My grandmother had her own special smell, to sit on her lap meant that you would be enveloped in this warmth, she always smelled like the bread she baked every day and there was somthing else, a hint of something perfumed and sweet. I would detect this scent when I would go to wash up but it took me years to find out what this smell was. Now people look at me funny when I shop because really, what kind of loon would stand in the aisle and smell the soap? (I did this very thing this afternoon). That’s what it was dear readers, Dove soap. She would save the chips and put them into a little basket above the sink as she was never one to waste anything. The smell triggers bittersweet memories as it seems like only yesterday that I would sit down in their kitchen and snack on cheese and crackers, smoked fish, and the the homemade raspberry jam my grandfather made. We’d complement these meals with cup after cup of sweet aromatic tea.
They’re gone now and all I am left with is a wealth of good memories that are often triggered by sawdust, soap, or freshly baked bread. If you see a guy sniffing soap in the aisle looking like he might cry… that’s me.

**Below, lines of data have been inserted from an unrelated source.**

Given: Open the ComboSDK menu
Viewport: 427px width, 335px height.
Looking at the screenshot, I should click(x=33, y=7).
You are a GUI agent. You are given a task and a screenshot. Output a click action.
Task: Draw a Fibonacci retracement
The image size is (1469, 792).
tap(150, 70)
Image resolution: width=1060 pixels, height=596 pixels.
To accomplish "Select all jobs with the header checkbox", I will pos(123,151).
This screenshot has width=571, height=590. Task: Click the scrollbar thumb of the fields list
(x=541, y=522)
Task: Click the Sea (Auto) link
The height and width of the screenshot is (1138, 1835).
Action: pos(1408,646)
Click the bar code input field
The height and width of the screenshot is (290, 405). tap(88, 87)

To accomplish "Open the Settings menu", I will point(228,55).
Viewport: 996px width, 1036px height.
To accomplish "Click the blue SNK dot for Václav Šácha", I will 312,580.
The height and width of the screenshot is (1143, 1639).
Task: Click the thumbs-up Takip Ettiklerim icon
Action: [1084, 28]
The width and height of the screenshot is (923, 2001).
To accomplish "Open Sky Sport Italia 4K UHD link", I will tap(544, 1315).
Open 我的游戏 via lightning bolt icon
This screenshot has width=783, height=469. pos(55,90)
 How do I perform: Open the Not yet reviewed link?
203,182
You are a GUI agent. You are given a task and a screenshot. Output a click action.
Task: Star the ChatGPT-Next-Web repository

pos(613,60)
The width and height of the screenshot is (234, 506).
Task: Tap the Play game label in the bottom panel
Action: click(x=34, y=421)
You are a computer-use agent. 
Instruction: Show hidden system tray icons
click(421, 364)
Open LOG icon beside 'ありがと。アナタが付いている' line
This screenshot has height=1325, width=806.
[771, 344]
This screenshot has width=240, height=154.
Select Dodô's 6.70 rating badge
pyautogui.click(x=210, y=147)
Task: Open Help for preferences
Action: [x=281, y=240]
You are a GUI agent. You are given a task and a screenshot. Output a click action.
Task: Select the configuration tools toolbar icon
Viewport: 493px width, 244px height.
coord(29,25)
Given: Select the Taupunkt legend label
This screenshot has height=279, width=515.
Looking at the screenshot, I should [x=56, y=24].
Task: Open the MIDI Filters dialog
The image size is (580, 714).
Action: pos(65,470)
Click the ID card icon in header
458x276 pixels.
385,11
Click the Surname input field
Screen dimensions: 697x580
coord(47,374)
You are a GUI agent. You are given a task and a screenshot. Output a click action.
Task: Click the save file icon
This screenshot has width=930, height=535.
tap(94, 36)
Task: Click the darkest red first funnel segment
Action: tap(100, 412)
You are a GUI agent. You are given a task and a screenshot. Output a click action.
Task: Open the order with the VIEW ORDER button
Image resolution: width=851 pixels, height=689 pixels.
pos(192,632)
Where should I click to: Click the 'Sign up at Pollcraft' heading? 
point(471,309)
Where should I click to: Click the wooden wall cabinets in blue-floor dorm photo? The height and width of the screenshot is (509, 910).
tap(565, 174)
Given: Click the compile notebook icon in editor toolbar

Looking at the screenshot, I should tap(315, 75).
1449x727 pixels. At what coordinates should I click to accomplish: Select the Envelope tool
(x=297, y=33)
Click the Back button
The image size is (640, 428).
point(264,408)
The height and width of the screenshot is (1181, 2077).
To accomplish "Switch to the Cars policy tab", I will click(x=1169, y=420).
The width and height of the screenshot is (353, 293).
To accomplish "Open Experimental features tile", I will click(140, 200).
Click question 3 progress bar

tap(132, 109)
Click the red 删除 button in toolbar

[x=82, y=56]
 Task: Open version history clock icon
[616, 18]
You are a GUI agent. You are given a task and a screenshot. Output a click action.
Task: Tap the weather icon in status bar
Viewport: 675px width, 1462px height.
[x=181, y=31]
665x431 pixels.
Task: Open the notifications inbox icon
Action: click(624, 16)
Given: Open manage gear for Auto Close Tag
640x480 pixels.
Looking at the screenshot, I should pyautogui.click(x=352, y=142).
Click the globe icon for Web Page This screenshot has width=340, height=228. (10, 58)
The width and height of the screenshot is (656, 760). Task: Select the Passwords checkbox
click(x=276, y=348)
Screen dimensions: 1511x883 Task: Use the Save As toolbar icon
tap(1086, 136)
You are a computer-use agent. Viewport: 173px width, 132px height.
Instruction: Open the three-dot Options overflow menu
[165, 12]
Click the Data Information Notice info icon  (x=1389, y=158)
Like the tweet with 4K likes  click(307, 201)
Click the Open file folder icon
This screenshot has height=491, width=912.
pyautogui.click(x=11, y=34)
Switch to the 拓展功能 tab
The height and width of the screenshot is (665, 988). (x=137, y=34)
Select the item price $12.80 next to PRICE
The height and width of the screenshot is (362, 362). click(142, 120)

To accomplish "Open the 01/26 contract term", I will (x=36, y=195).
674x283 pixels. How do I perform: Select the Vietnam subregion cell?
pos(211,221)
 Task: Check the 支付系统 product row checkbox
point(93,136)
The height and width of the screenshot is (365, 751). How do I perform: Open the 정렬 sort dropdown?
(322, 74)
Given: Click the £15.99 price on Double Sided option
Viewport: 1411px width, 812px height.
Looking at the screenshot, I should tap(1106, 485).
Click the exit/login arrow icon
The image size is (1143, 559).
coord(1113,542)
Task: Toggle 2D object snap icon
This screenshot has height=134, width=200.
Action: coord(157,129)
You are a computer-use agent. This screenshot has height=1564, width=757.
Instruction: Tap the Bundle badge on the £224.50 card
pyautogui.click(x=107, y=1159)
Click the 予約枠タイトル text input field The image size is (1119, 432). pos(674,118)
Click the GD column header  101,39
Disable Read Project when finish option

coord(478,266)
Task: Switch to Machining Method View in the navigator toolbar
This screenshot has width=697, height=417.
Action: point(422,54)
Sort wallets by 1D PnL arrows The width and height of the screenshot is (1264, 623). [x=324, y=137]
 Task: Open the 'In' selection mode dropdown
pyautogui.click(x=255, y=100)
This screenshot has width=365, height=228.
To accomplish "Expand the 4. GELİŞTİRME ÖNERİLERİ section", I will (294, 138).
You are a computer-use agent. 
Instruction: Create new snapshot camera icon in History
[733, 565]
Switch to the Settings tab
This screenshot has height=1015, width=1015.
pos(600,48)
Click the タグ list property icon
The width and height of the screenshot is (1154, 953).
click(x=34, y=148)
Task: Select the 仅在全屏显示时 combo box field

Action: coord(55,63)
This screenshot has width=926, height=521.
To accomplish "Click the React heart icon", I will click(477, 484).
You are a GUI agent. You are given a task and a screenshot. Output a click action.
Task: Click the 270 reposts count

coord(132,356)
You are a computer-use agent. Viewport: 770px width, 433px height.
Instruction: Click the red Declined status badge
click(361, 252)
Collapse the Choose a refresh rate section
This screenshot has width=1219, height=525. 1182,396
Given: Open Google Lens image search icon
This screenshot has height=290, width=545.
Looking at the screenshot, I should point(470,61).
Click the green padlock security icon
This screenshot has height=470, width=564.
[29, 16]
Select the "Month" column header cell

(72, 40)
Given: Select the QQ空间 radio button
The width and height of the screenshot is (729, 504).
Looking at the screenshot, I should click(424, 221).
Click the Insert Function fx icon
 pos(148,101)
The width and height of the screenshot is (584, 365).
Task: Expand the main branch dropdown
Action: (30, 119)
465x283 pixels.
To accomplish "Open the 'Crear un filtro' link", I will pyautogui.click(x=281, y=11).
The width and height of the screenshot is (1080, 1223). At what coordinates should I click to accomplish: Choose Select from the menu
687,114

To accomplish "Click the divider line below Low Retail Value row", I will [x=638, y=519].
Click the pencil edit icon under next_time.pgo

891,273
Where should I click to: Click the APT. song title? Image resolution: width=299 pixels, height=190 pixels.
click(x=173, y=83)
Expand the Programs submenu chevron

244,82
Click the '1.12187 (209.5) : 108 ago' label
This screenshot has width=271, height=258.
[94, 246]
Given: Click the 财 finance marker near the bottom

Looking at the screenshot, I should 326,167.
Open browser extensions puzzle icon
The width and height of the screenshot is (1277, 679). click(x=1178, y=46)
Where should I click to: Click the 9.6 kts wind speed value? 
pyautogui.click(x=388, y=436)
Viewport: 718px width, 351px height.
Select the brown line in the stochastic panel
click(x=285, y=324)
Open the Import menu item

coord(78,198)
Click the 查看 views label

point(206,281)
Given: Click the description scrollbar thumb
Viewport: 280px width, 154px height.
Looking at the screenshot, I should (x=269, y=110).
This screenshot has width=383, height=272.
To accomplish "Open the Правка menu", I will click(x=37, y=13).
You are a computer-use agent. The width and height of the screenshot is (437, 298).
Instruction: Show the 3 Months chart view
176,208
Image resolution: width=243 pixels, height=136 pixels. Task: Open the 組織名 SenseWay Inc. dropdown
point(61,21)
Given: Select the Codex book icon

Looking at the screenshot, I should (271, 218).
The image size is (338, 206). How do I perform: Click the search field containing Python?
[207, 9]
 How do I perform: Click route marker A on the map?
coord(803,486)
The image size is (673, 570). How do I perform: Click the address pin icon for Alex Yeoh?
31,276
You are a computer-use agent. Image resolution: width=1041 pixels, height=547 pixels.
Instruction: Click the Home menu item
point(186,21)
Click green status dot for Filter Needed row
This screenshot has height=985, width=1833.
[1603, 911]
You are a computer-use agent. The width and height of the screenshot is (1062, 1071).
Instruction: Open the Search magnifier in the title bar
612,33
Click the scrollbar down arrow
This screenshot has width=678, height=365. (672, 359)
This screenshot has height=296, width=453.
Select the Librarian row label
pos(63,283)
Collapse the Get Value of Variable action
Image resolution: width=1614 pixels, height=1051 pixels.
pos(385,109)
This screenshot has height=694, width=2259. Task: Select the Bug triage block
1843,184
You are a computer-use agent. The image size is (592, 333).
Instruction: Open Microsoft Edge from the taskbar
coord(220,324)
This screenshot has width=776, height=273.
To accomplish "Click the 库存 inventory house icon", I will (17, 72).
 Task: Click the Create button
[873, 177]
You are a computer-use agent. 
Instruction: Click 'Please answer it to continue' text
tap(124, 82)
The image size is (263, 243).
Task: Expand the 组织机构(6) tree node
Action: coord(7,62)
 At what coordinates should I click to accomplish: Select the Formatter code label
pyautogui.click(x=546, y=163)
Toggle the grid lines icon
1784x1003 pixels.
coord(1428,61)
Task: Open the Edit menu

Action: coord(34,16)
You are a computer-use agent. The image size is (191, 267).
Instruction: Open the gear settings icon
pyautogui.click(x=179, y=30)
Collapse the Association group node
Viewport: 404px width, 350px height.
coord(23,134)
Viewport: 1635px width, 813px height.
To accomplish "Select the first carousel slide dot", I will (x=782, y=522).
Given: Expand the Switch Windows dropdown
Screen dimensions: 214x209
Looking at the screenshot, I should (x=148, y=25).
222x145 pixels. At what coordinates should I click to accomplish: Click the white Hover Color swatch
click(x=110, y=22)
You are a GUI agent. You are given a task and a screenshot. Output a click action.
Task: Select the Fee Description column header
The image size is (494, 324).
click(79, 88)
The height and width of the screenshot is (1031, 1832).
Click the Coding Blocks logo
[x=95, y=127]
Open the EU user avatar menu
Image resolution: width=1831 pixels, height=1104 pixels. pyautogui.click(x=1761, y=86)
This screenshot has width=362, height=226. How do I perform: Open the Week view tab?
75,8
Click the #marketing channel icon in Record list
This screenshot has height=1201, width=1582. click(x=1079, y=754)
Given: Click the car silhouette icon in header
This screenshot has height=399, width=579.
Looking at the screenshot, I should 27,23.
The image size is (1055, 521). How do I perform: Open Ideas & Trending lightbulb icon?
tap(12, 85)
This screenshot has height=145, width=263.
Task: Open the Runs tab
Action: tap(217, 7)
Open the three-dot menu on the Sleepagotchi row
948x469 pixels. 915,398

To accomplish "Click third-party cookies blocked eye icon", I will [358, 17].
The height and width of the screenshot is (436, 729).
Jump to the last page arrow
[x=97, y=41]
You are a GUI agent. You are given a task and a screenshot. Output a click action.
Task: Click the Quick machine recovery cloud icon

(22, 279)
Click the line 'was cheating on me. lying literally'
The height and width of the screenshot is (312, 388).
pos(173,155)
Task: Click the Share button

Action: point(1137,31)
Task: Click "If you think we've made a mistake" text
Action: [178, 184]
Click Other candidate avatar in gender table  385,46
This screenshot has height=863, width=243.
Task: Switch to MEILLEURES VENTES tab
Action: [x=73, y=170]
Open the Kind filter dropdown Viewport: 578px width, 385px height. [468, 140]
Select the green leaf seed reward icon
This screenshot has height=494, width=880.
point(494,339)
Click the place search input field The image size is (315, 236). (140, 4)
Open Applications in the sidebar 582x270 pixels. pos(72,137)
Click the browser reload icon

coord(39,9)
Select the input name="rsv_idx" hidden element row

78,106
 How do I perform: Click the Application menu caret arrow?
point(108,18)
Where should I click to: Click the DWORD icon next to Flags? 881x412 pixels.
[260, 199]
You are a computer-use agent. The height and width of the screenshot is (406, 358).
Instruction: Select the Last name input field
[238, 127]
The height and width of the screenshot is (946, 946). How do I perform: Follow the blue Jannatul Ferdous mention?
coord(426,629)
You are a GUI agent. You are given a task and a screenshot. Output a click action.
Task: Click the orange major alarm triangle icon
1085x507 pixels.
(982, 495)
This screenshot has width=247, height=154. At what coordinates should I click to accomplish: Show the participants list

I liked naps ever since I was a child.There is nothing like crawling under the covers to smell the sheets that only a little earlier were hung out on the line to dry. This is a smell that Lola doesn’t like, perhaps because her sheets always smelled like traffic. So we compromise and put them in the dryer and then they don’t really smell right until Lola has slept on them. I remember the first time she ever slept over and how reluctant I was to wash the pillowcases because they smelled like her.
Don’t even get me started on coffee, dark roasted and freshly ground is the only way to go.
It would be an understatement to say I have a well developed sense of smell. As I type this I can smell Lola as she was when she came from the shower, fresh and warm with a hint of flannel. The little girl who just fell asleep on lap is what’s kept me from getting to bed for the second night in a row. She smells good, baby fresh with a hint of the Doritos she was snacking on before sleep claimed her.
I just tucked her in, after reading and writing this I decided to wrap her in her blanky as her sheets just got washed yesterday. That’s probably why she has had such a tough time sleeping, her bed didn’t’t smell right to her.